YOUR GOAL:
Type out the records again, exactly as they are.
*** Opening DATASET RECORDS ***
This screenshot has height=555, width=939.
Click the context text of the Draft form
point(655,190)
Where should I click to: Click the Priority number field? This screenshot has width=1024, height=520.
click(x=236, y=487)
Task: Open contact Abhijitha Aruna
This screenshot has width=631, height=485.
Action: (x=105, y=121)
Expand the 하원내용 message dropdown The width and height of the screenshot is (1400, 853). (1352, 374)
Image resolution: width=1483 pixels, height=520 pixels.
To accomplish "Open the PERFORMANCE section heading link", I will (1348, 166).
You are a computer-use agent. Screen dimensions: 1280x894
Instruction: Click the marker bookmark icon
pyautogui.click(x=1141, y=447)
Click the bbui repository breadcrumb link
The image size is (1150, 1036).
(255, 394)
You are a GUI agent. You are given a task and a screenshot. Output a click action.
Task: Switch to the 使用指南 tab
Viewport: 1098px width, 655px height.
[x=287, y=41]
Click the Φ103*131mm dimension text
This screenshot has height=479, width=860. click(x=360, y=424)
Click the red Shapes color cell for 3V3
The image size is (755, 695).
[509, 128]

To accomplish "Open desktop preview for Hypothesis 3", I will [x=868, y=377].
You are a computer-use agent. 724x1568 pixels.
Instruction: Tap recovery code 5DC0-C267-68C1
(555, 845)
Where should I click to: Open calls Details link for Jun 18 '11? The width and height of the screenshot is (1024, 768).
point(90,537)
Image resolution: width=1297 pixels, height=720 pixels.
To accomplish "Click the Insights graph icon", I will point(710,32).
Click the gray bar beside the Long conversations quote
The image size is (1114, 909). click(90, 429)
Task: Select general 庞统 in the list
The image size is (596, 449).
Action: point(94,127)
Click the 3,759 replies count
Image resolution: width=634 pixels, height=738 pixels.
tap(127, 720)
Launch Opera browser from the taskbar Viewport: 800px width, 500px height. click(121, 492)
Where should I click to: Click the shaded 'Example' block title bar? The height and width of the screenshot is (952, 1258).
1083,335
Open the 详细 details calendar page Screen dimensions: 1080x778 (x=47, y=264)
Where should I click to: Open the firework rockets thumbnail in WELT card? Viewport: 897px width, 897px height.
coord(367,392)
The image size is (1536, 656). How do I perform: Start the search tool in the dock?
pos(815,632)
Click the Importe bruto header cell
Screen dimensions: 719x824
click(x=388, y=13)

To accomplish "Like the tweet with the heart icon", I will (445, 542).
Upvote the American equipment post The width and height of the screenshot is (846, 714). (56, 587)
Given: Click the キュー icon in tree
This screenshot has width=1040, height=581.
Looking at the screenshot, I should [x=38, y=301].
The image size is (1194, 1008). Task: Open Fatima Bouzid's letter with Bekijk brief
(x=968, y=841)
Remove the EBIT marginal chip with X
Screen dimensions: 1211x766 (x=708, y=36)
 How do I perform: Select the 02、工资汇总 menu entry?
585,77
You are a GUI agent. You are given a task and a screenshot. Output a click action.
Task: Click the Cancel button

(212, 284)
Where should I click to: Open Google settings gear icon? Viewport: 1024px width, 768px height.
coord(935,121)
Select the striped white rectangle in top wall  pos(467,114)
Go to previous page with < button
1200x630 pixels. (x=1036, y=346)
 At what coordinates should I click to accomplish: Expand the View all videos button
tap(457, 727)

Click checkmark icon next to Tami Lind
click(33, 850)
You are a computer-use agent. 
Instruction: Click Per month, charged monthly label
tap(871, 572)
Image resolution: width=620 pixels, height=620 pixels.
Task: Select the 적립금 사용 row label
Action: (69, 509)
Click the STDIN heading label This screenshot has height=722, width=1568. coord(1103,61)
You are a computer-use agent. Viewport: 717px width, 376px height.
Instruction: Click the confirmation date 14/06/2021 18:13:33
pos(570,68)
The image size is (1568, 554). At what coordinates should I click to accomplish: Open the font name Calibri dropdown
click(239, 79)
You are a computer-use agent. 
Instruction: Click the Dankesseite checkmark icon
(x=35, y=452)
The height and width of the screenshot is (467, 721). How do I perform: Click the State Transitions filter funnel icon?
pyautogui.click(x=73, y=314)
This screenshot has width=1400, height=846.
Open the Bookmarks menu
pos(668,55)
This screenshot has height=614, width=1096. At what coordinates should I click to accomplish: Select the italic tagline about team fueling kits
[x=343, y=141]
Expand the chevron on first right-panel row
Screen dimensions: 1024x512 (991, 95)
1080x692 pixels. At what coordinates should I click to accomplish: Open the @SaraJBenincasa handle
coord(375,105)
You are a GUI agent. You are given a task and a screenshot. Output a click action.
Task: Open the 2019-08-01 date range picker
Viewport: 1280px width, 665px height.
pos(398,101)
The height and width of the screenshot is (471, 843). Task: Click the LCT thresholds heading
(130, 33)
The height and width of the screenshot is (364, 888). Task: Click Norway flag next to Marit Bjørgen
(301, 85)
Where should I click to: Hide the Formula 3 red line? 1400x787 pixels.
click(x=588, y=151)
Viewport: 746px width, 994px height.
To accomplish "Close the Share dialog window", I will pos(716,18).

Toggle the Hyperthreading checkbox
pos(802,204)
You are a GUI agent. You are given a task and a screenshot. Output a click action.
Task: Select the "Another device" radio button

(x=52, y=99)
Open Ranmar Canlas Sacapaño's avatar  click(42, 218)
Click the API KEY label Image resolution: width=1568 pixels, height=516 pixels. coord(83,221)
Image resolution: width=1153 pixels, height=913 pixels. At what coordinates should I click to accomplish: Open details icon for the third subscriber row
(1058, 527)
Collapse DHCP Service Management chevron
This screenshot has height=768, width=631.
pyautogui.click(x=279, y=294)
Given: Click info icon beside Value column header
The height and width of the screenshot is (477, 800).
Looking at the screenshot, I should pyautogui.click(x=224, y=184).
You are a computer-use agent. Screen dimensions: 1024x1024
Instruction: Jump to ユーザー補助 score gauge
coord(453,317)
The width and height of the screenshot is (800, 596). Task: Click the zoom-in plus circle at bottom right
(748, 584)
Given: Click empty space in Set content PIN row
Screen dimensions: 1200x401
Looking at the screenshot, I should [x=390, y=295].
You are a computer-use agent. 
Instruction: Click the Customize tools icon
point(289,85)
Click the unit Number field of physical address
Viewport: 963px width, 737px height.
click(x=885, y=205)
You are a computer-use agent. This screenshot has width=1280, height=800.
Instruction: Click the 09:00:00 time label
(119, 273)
*** Closing DATASET RECORDS ***
FINISHED TASK:
This screenshot has height=555, width=939.
Click the context text of the Draft form
point(655,190)
Where should I click to: Click the Priority number field? This screenshot has width=1024, height=520.
click(x=236, y=487)
Task: Open contact Abhijitha Aruna
This screenshot has width=631, height=485.
Action: (x=105, y=121)
Expand the 하원내용 message dropdown The width and height of the screenshot is (1400, 853). (1352, 374)
Image resolution: width=1483 pixels, height=520 pixels.
To accomplish "Open the PERFORMANCE section heading link", I will (1348, 166).
You are a computer-use agent. Screen dimensions: 1280x894
Instruction: Click the marker bookmark icon
pyautogui.click(x=1141, y=447)
Click the bbui repository breadcrumb link
The image size is (1150, 1036).
(255, 394)
You are a GUI agent. You are given a task and a screenshot. Output a click action.
Task: Switch to the 使用指南 tab
Viewport: 1098px width, 655px height.
[x=287, y=41]
Click the Φ103*131mm dimension text
This screenshot has height=479, width=860. click(x=360, y=424)
Click the red Shapes color cell for 3V3
The image size is (755, 695).
[509, 128]

To accomplish "Open desktop preview for Hypothesis 3", I will [x=868, y=377].
You are a computer-use agent. 724x1568 pixels.
Instruction: Tap recovery code 5DC0-C267-68C1
(555, 845)
Where should I click to: Open calls Details link for Jun 18 '11? The width and height of the screenshot is (1024, 768).
point(90,537)
Image resolution: width=1297 pixels, height=720 pixels.
To accomplish "Click the Insights graph icon", I will point(710,32).
Click the gray bar beside the Long conversations quote
The image size is (1114, 909). click(90, 429)
Task: Select general 庞统 in the list
The image size is (596, 449).
Action: point(94,127)
Click the 3,759 replies count
Image resolution: width=634 pixels, height=738 pixels.
tap(127, 720)
Launch Opera browser from the taskbar Viewport: 800px width, 500px height. click(121, 492)
Where should I click to: Click the shaded 'Example' block title bar? The height and width of the screenshot is (952, 1258).
1083,335
Open the 详细 details calendar page Screen dimensions: 1080x778 (x=47, y=264)
Where should I click to: Open the firework rockets thumbnail in WELT card? Viewport: 897px width, 897px height.
coord(367,392)
The image size is (1536, 656). How do I perform: Start the search tool in the dock?
pos(815,632)
Click the Importe bruto header cell
Screen dimensions: 719x824
click(x=388, y=13)

To accomplish "Like the tweet with the heart icon", I will (445, 542).
Upvote the American equipment post The width and height of the screenshot is (846, 714). (56, 587)
Given: Click the キュー icon in tree
This screenshot has width=1040, height=581.
Looking at the screenshot, I should [x=38, y=301].
The image size is (1194, 1008). Task: Open Fatima Bouzid's letter with Bekijk brief
(x=968, y=841)
Remove the EBIT marginal chip with X
Screen dimensions: 1211x766 (x=708, y=36)
 How do I perform: Select the 02、工资汇总 menu entry?
585,77
You are a GUI agent. You are given a task and a screenshot. Output a click action.
Task: Click the Cancel button

(212, 284)
Where should I click to: Open Google settings gear icon? Viewport: 1024px width, 768px height.
coord(935,121)
Select the striped white rectangle in top wall  pos(467,114)
Go to previous page with < button
1200x630 pixels. (x=1036, y=346)
 At what coordinates should I click to accomplish: Expand the View all videos button
tap(457, 727)

Click checkmark icon next to Tami Lind
click(33, 850)
You are a computer-use agent. 
Instruction: Click Per month, charged monthly label
tap(871, 572)
Image resolution: width=620 pixels, height=620 pixels.
Task: Select the 적립금 사용 row label
Action: (69, 509)
Click the STDIN heading label This screenshot has height=722, width=1568. coord(1103,61)
You are a computer-use agent. Viewport: 717px width, 376px height.
Instruction: Click the confirmation date 14/06/2021 18:13:33
pos(570,68)
The image size is (1568, 554). At what coordinates should I click to accomplish: Open the font name Calibri dropdown
click(239, 79)
You are a computer-use agent. 
Instruction: Click the Dankesseite checkmark icon
(x=35, y=452)
The height and width of the screenshot is (467, 721). How do I perform: Click the State Transitions filter funnel icon?
pyautogui.click(x=73, y=314)
This screenshot has width=1400, height=846.
Open the Bookmarks menu
pos(668,55)
This screenshot has height=614, width=1096. At what coordinates should I click to accomplish: Select the italic tagline about team fueling kits
[x=343, y=141]
Expand the chevron on first right-panel row
Screen dimensions: 1024x512 (991, 95)
1080x692 pixels. At what coordinates should I click to accomplish: Open the @SaraJBenincasa handle
coord(375,105)
You are a GUI agent. You are given a task and a screenshot. Output a click action.
Task: Open the 2019-08-01 date range picker
Viewport: 1280px width, 665px height.
pos(398,101)
The height and width of the screenshot is (471, 843). Task: Click the LCT thresholds heading
(130, 33)
The height and width of the screenshot is (364, 888). Task: Click Norway flag next to Marit Bjørgen
(301, 85)
Where should I click to: Hide the Formula 3 red line? 1400x787 pixels.
click(x=588, y=151)
Viewport: 746px width, 994px height.
To accomplish "Close the Share dialog window", I will pos(716,18).

Toggle the Hyperthreading checkbox
pos(802,204)
You are a GUI agent. You are given a task and a screenshot. Output a click action.
Task: Select the "Another device" radio button

(x=52, y=99)
Open Ranmar Canlas Sacapaño's avatar  click(42, 218)
Click the API KEY label Image resolution: width=1568 pixels, height=516 pixels. coord(83,221)
Image resolution: width=1153 pixels, height=913 pixels. At what coordinates should I click to accomplish: Open details icon for the third subscriber row
(1058, 527)
Collapse DHCP Service Management chevron
This screenshot has height=768, width=631.
pyautogui.click(x=279, y=294)
Given: Click info icon beside Value column header
The height and width of the screenshot is (477, 800).
Looking at the screenshot, I should pyautogui.click(x=224, y=184).
You are a computer-use agent. Screen dimensions: 1024x1024
Instruction: Jump to ユーザー補助 score gauge
coord(453,317)
The width and height of the screenshot is (800, 596). Task: Click the zoom-in plus circle at bottom right
(748, 584)
Given: Click empty space in Set content PIN row
Screen dimensions: 1200x401
Looking at the screenshot, I should [x=390, y=295].
You are a computer-use agent. 
Instruction: Click the Customize tools icon
point(289,85)
Click the unit Number field of physical address
Viewport: 963px width, 737px height.
click(x=885, y=205)
You are a computer-use agent. This screenshot has width=1280, height=800.
Instruction: Click the 09:00:00 time label
(119, 273)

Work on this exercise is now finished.